There’s also his firing of Andrew Warren, a twice-elected Tampa-area prosecutor who publicly criticized DeSantis laws on abortion, transgender health care, and other divisive issues. A three-judge appeals court panel said last week that Warren and his office had enforced the laws he didn’t like, DeSantis had unconstitutionally fired him for his opinions, and he could and should be reinstated.

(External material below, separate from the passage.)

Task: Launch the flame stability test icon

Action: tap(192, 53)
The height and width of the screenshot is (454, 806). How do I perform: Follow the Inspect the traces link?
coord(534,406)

DeSantis has promised to make America Florida, which to me would be untenable in countless additional ways, starting with these three:
He signed new six-week and fifteen-week abortion bans that are unworkable for doctors at risk of prison and patients at risk of infertility, disability, or death.
He has refused to expand Medicaid health insurance to all non-elderly low-income adults, though studies of the forty states that adopted the mostly federally funded expansion find it benefits patients, hospitals, family finances, and state economies.
And he passed on some $250 million in federal dollars that would have helped feed over 2 million kids while schools are closed this summer.
Not everyone will agree with everything, or even anything, on my personal checklist. But I hope voters are noticing, if they haven‘t already, that DeSantis would make for an overbearing, cocksure president with alarming public health policies who likes to punish his political enemies.
Remind you of anyone?
DeSantis was never going to deliver the GOP or America from Trump or Trumpism, and that has nothing to do with his height or personality.